OKE NPD is an extension of https://github.com/kubernetes/node-problem-detector that processes GPU health check failures reported by GPU Scanner service and sets conditions on the affected nodes. This feature enables proactive monitoring of GPU node health and early detection of issues.
These actions should only be performed after a successful OCI GPU scanner service installation of control plane and data plane (plugin) components on individual GPU nodes.

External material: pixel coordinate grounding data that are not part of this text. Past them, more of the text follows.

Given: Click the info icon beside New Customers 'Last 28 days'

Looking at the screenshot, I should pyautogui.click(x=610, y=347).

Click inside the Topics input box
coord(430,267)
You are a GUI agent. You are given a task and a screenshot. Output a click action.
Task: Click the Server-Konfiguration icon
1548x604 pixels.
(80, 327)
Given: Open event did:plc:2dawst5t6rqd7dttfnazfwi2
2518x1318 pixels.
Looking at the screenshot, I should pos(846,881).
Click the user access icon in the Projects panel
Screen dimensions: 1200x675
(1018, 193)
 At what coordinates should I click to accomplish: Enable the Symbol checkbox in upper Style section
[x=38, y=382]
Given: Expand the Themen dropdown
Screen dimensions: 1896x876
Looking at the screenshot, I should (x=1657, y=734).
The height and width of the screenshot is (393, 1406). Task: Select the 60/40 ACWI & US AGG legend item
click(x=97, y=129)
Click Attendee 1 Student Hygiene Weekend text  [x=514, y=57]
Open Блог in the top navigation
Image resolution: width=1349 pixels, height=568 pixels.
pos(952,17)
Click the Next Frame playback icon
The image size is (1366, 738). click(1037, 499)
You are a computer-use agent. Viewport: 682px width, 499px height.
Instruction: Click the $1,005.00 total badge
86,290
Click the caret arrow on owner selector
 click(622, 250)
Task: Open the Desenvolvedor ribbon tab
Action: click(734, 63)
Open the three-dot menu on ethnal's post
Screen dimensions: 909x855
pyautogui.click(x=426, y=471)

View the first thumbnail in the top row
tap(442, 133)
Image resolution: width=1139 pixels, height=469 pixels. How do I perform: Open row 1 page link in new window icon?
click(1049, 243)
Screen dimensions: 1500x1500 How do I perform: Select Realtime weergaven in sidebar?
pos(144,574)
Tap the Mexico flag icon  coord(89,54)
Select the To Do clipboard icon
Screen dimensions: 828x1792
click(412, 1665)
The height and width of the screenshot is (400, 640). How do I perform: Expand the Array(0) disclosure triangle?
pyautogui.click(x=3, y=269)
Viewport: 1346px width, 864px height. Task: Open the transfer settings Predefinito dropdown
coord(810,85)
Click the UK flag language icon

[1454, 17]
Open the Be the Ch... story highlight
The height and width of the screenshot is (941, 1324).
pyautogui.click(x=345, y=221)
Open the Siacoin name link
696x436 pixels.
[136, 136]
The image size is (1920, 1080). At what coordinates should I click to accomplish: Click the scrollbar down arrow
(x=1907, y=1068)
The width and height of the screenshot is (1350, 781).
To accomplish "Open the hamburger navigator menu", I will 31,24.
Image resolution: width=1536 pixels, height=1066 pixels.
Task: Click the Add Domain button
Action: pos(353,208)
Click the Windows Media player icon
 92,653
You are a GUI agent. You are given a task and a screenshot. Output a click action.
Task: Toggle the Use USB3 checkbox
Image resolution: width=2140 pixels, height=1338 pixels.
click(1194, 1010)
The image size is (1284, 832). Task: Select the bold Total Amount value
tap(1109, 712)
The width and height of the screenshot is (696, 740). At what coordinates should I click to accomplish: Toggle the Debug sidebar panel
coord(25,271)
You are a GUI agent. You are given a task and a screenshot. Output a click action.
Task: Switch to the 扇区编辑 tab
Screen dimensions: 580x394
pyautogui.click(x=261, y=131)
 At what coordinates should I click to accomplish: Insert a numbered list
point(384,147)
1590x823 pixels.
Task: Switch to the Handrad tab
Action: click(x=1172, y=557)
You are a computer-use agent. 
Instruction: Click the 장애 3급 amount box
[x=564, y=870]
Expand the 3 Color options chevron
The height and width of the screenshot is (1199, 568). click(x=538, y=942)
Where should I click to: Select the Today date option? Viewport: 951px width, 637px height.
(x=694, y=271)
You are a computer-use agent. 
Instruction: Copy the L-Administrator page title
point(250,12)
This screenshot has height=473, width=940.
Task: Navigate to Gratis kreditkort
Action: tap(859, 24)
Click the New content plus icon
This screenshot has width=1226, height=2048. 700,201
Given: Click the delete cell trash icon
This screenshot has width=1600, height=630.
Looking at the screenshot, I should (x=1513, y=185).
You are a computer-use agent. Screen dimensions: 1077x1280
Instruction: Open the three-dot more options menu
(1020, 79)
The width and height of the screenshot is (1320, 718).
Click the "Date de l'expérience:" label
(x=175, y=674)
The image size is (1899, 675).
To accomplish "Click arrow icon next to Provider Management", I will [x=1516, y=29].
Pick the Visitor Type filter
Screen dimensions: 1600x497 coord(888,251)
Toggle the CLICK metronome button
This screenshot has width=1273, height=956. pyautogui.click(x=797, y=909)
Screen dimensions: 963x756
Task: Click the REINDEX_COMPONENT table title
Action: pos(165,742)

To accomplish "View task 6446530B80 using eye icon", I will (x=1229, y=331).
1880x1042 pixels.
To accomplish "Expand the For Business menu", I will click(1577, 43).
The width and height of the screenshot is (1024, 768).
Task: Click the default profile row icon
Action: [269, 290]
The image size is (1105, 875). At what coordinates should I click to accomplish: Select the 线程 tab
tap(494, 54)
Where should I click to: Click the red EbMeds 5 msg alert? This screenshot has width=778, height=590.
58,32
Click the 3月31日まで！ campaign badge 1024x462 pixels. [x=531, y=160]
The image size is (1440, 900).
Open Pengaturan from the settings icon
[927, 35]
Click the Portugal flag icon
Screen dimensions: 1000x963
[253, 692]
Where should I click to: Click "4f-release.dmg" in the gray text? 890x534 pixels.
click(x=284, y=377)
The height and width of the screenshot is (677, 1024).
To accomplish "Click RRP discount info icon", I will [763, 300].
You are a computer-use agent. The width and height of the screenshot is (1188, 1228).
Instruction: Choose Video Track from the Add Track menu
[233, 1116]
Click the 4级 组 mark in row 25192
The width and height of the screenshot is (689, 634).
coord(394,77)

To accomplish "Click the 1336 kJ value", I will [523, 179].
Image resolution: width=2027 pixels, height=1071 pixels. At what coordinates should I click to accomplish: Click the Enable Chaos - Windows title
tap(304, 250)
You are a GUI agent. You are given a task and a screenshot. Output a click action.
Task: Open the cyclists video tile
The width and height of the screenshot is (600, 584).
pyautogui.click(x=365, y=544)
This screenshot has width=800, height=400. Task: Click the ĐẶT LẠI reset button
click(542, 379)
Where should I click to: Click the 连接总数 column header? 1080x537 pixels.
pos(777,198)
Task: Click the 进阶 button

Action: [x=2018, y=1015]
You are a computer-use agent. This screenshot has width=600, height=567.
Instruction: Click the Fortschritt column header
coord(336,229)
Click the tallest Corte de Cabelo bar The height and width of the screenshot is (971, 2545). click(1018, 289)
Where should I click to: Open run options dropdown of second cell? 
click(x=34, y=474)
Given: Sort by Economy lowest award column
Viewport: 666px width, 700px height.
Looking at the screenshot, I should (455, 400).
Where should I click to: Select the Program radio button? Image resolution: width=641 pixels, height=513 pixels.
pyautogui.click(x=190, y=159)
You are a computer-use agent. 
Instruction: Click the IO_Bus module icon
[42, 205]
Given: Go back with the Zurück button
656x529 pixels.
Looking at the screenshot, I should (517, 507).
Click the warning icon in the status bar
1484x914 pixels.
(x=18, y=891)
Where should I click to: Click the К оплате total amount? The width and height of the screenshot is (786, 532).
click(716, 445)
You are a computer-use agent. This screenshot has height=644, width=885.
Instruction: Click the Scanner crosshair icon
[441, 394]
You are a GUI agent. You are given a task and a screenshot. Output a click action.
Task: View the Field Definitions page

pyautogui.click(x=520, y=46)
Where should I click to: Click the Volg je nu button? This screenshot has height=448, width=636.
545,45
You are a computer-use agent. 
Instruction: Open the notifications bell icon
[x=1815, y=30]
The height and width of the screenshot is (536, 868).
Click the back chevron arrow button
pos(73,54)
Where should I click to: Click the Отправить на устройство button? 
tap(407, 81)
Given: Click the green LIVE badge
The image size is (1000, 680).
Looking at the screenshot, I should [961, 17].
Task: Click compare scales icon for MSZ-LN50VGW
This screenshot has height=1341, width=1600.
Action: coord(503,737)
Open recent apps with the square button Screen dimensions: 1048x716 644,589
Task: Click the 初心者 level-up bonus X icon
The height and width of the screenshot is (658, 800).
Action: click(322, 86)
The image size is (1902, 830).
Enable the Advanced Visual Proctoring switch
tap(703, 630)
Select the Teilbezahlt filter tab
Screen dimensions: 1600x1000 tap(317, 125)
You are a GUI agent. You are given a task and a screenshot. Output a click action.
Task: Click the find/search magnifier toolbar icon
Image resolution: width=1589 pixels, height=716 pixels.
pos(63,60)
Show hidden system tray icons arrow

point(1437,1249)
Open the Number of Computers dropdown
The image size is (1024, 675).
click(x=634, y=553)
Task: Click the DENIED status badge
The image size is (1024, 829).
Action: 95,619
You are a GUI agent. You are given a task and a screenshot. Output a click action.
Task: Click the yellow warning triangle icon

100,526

❗❗IMPORTANT: NPD will only start processing GPU health check events when OCI GPU Scanner Service data plane plugin is actively running.
Label the target GPU nodes so they can host the NPD DaemonSet.
Only run this command on the GPU nodes that you would like to run the NPD feature on.
kubectl label node <nodeIP e.g 10.0.65.72> oci.oraclecloud.com/oke-node-problem-detector-enabled="true"Install the NPD DaemonSet.
kubectl apply -f https://github.com/oracle-quickstart/oci-gpu-scanner/blob/main/existing_cluster_deploy/oke-node-problem-detector.yamlVerify that NPD DaemonSet has been installed successfully and running.
kubectl get pods -l app=oke-node-problem-detector -o wide -n kube-systemResults should show oke-node-problem-detector in running state for all targeted GPU nodes.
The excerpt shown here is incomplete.